O conceito de família é a representação da união entre pessoas que possuem laços sanguíneos e de convivência, com formas de organização baseadas no afeto entre seus membros. Esse conceito foi sendo alterado ao longo do tempo, conforme a sociedade evoluiu e a família tradicional foi sendo substituída por novos núcleos familiares.
Além das famílias materiais, fazemos parte de famílias espirituais, nas quais encontram-se os verdadeiros laços de afeição, simpatia e semelhança de inclinações, como nos mostra “O Evangelho Segundo o Espiritismo, capítulo XV”: “Os verdadeiros laços de família não são, portanto, os da consanguinidade, mas os da simpatia e da comunhão de pensamentos, que unem os espíritos, antes, durante e após sua encarnação.”
As famílias se formam na Terra, de acordo com os planejamentos espirituais de cada um, e podem ser formadas por espíritos afins e também por espíritos antipáticos, com débitos anteriores, que necessitam da encarnação para se despojar de todos os débitos do passado.
Família, seja de que tipo for, é uma instituição divina, oportunidade de aperfeiçoamento espiritual e de cada um cumprir o seu papel com amor, carinho, harmonia e paciência. Na intimidade familiar, mostramos quem realmente somos e os valores morais que possuímos. E é nesse contexto que devemos aprender e ensinar.
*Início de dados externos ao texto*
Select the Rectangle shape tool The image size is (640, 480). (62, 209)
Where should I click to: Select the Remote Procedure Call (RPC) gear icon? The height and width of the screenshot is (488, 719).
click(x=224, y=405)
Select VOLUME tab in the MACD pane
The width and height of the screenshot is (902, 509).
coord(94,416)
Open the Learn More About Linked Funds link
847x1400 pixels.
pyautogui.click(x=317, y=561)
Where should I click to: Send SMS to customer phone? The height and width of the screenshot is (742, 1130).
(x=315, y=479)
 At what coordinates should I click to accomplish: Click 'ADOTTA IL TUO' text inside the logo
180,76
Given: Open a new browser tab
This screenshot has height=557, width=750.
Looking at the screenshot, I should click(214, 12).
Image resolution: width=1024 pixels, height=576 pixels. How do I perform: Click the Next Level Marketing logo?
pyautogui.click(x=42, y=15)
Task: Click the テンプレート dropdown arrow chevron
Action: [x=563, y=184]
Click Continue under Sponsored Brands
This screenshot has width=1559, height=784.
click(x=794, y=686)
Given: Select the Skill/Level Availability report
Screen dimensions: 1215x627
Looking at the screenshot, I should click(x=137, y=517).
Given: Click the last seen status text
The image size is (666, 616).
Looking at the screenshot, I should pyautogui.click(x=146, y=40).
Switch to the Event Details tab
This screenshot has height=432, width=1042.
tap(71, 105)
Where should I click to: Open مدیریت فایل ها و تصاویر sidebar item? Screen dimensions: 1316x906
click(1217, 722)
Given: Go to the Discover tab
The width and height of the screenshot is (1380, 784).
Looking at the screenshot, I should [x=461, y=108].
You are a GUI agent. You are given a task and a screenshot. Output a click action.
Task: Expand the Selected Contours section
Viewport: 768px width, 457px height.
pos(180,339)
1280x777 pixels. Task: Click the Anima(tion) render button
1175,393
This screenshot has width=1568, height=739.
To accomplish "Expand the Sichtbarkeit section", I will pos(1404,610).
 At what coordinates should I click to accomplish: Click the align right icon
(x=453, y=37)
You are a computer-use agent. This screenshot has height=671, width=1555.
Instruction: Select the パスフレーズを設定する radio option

Porém, o santuário do lar não está sendo cultivado como é necessário por muitas famílias.
As facilidades do mundo moderno, o consumo desenfreado, o afastamento entre pais e filhos, a falta de religiosidade, entre outros problemas, influenciam negativamente no bem-estar da família. Pais negligenciam suas responsabilidades, descumprindo a sagrada tarefa de guiar os filhos na senda do amor. Joanna de Ângelis, em “Constelação Familiar”, alerta: “a família vem perdendo as características de santuário, de escola, de oficina moral de aprimoramento, para transformar-se em palco de aflições e disparates sem nome, resultando, diversas vezes, em tragédias dolorosas, em face da insensatez dos seus membros.”
É urgente repensar os hábitos arraigados e mudar a forma de conviver na família, praticando a caridade com os entes queridos, e amando com paciência. Realizar o cultivo do Evangelho no Lar é forma de união dos espíritos que estão naquele seio para a sua evolução.